Iuppa’s timetable to the Committee for revision of the process calls for a special task force led by the New York Department of Insurance to present a report to commissioners dealing with the ongoing evaluation and disclosure of the value of hybrid securities by the close of the NAIC’s next quarterly meeting Dec. 12.

The NAIC will then evaluate the report through its normal Executive Committee and plenary process, he told National Underwriter after the hearing, but a final decision on a revised process for greater transparency may not occur until the NAIC’s March 2007 regular quarterly meeting.

In the interim, Iuppa and NAIC officials in Kansas City said a process put into final form last week by the NAIC and likely to be adopted soon by the commissioners will remain in place.

The short-term proposal, for 2006 and until 2008, or until a long-term solution is decided upon, includes a definition of hybrid securities, new guidance for hybrid security financial reporting and RBC treatment, and initial draft language for a proposed Notes to Financial Statement disclosure of hybrid securities owned by the insurer, the NAIC staff said.

But resolution of the transparency issue for the SVO, the target of intense criticism at the hearing, “is not part of the short-term solution,” an NAIC official in Kansas City confirmed.

The aggregate decrease in market value in the hybrid securities market was approximately $1 billion, Hunter estimated, under questioning by Baker. But the interim solution appears to be working, Hunter testified. “We anticipate a favorable response to this solution by the capital markets and expect to experience a recovery of some of the market value and liquidity in the market for hybrids,” he said.

But the experience, Baker said, led him to call the NAIC and the SVO an “elephant’s foot” because of its potential effect on U.S. competitiveness in the global market. “[The foot] has a major impact when it hits the ground,” Baker said.

He asked Iuppa to send his subcommittee a copy of the report when it is completed in December as part of the ongoing panel oversight of insurance issues.

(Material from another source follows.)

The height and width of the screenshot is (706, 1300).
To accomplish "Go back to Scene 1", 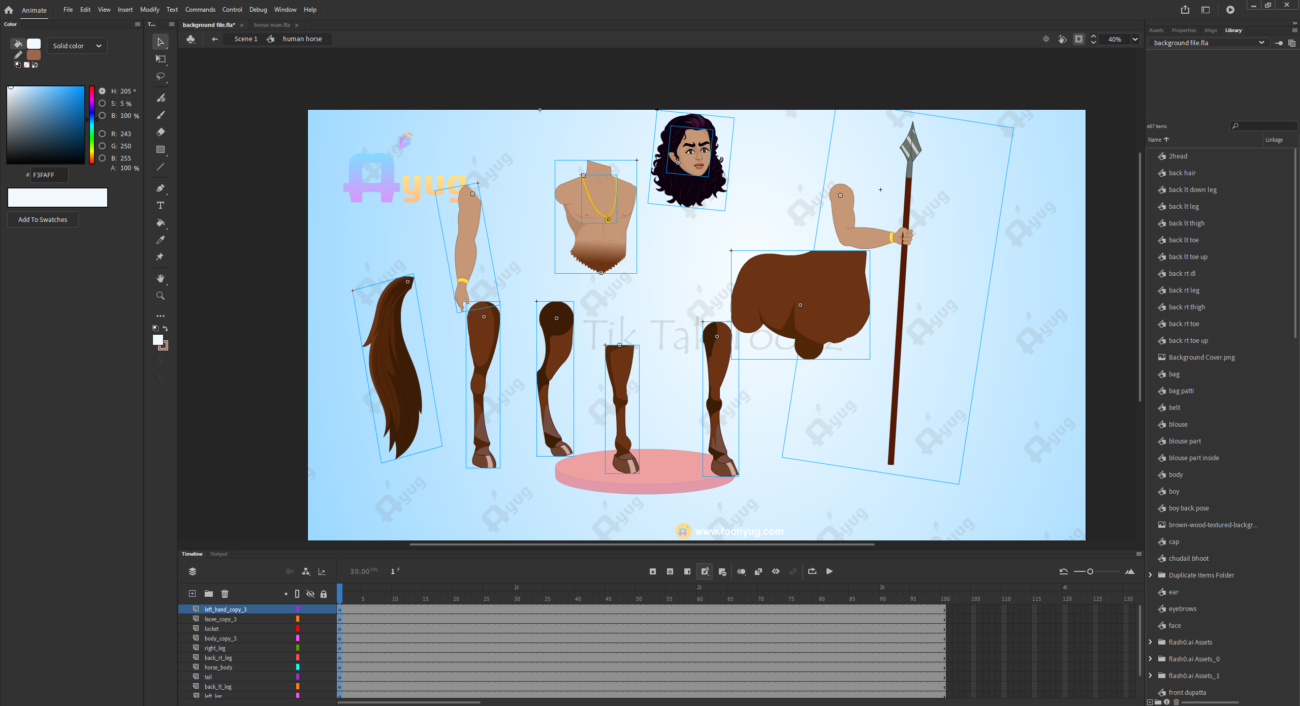I will pyautogui.click(x=245, y=39).
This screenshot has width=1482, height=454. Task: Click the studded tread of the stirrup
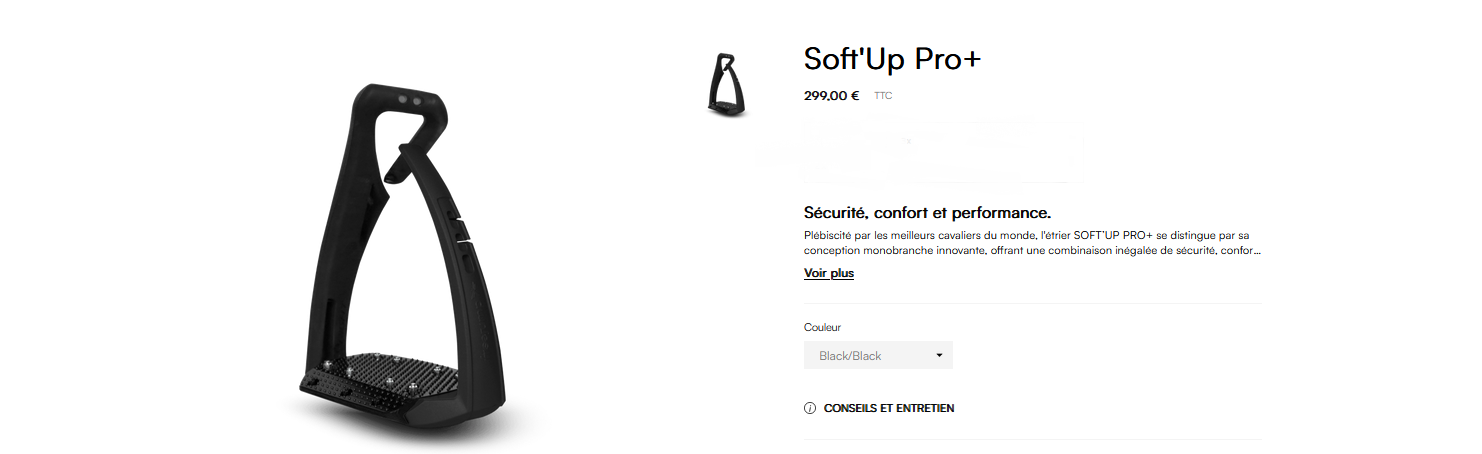click(x=391, y=375)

Among the problems with the current process, Hunter, Conery and Baker said at the hearing, is that the current system allows some parts of the market to learn of SVO decisions before other parts do.

Iuppa responded by saying that one of the interim solutions is to allow some parts of the market limited-but-free access to the SVO website.

But he defended the NAIC and SVO decision not to accept rating decisions of the national credit rating agencies because they don’t always account in their ratings for all of the investment risks considered by the SVO.

“Without the consumer protection afforded by strong financial regulation, an insurance policy may not be worth the paper it is written on,” Iuppa said. “State insurance officials serve the public by means of independent and honest financial oversight to safeguard insurers’ capacity to pay claims.”

He also defended the SVO’s original decision, noting that not all of the controversial 8 rating decisions made by the SVO that created the market instability have been changed.

“We stand by our recent analysis, both in the substance and the process,” he said. “Although some asserted that our reclassification of a relatively small number of securities would have dire consequences, we have uncovered no insurer that would become financially impaired or unable to meet the minimum capital and surplus level required by our risk-based capital formula as a result of these decisions.”

But Iuppa was conciliatory in his responses to Hunter, Conery and Baker, saying that state officials are taking their concerns seriously.

“The NAIC is continuously evolving and improving to keep up with the changing markets, and I am confident in the integrity of our open and transparent process,” Iuppa said. “Nonetheless, like any effective organization working in a dynamic market, we have initiated a review with respect to the issue of disclosure and transparency of our classification process covering hybrid securities in order to identify any improvements that should be made.”